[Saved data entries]

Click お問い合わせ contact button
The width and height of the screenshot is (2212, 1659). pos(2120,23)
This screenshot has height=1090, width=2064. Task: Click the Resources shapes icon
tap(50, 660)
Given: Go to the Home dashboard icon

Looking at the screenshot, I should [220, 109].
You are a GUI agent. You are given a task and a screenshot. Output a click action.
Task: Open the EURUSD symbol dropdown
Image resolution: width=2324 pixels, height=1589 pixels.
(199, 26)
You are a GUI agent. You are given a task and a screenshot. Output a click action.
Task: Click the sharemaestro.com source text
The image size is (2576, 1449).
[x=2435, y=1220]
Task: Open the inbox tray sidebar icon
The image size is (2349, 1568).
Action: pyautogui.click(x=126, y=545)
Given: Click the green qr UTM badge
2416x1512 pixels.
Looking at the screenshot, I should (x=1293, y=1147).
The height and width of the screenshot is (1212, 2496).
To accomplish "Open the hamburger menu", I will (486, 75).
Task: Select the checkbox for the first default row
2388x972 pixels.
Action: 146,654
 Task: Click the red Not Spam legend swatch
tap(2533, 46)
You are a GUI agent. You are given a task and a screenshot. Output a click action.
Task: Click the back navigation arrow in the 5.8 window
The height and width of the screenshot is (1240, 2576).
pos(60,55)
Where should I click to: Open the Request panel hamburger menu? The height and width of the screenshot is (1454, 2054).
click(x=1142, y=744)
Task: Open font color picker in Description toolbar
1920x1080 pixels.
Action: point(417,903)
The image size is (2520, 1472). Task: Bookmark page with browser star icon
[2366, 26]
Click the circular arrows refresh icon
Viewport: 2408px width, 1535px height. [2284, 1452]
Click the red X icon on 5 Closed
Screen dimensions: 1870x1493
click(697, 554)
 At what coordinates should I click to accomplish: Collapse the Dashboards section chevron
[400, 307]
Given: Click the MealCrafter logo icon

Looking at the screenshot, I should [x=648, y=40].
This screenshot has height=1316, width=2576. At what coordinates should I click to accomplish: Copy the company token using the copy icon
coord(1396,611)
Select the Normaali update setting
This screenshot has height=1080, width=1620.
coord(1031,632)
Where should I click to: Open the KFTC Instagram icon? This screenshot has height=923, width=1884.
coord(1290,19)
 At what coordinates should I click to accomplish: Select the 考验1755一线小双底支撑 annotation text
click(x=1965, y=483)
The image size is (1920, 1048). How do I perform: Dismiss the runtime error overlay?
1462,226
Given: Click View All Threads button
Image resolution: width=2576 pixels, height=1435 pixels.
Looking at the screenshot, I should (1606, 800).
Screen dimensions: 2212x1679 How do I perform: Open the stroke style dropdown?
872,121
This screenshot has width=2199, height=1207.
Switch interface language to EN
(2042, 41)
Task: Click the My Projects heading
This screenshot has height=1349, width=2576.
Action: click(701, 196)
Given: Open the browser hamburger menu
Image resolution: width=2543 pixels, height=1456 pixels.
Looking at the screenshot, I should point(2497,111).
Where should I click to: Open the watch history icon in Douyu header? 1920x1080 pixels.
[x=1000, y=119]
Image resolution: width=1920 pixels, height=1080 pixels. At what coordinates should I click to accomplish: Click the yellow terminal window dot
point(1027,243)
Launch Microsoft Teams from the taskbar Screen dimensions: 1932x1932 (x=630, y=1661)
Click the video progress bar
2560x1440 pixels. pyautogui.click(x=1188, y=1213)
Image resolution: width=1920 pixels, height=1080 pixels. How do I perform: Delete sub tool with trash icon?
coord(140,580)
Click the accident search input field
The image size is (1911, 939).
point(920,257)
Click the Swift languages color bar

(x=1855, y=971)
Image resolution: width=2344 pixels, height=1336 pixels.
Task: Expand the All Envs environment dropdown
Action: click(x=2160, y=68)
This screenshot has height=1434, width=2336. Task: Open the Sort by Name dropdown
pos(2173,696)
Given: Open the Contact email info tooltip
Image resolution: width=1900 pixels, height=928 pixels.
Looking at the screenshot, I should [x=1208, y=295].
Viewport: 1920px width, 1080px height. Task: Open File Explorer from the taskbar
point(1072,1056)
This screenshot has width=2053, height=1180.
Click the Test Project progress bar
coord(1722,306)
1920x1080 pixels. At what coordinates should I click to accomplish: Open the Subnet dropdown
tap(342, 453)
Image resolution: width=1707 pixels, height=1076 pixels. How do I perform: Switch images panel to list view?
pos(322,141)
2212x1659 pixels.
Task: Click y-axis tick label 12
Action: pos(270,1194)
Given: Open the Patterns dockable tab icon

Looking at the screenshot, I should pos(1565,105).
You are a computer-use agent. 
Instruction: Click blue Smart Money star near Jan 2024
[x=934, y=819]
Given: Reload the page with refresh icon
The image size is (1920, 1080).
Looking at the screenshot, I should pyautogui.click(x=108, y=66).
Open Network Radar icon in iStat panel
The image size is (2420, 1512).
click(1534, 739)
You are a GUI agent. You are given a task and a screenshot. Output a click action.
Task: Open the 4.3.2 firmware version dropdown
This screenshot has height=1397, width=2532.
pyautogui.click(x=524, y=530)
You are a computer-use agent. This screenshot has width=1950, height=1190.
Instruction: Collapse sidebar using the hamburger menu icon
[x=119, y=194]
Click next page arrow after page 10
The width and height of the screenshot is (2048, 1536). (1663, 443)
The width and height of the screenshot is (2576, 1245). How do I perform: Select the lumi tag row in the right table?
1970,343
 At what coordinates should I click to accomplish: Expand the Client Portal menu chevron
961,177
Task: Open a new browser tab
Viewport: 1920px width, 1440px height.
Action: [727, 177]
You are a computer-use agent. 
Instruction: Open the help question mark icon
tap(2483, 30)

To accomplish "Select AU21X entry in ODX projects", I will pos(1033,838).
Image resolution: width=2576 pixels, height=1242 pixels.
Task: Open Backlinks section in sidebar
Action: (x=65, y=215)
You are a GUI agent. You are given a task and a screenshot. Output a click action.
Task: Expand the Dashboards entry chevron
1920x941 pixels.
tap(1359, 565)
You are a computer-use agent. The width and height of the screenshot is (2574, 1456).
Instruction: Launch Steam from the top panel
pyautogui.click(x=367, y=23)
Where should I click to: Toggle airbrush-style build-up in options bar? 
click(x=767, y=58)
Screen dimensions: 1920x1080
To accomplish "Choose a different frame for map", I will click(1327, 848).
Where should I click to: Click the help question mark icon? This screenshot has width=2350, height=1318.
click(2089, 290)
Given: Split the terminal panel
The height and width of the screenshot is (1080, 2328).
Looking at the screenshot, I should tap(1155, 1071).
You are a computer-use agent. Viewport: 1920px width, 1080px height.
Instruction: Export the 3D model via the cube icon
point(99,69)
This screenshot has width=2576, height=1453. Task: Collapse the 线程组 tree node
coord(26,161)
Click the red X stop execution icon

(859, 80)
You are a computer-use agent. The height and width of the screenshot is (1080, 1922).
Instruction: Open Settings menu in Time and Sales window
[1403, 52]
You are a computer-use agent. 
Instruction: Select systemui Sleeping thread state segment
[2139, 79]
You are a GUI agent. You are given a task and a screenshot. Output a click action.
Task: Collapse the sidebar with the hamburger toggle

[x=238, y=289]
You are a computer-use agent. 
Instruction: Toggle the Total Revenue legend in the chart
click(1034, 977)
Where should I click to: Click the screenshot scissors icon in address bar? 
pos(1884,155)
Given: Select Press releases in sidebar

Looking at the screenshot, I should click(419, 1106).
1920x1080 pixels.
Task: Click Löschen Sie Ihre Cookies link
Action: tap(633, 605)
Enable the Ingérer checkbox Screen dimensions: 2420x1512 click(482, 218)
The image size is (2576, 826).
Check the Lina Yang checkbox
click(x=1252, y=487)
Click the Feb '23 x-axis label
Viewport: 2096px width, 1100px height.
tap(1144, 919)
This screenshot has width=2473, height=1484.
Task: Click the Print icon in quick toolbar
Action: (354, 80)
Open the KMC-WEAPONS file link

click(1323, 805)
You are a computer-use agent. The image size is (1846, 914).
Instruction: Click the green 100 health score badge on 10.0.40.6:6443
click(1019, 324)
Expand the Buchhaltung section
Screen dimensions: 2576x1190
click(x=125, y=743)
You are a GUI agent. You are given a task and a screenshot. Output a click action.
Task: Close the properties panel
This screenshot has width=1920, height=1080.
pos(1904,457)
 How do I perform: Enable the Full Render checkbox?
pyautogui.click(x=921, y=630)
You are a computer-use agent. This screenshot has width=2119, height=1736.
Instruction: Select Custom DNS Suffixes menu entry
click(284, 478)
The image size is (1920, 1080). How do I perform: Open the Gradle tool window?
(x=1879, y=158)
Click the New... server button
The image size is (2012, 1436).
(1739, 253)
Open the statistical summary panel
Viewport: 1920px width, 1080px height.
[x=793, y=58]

- TASK DIRECTIONS -
Please copy every line of the records above in which "computer" appears.

- WORKED SOLUTION -
You are a computer-use agent. 
You are a computer-use agent. This screenshot has width=1950, height=1190.
You are a computer-use agent. 
You are a computer-use agent. The width and height of the screenshot is (2574, 1456).
You are a computer-use agent. Viewport: 1920px width, 1080px height.
You are a computer-use agent. The height and width of the screenshot is (1080, 1922).
You are a computer-use agent. 
You are a computer-use agent. 
You are a computer-use agent. The image size is (1846, 914).
You are a computer-use agent. This screenshot has width=2119, height=1736.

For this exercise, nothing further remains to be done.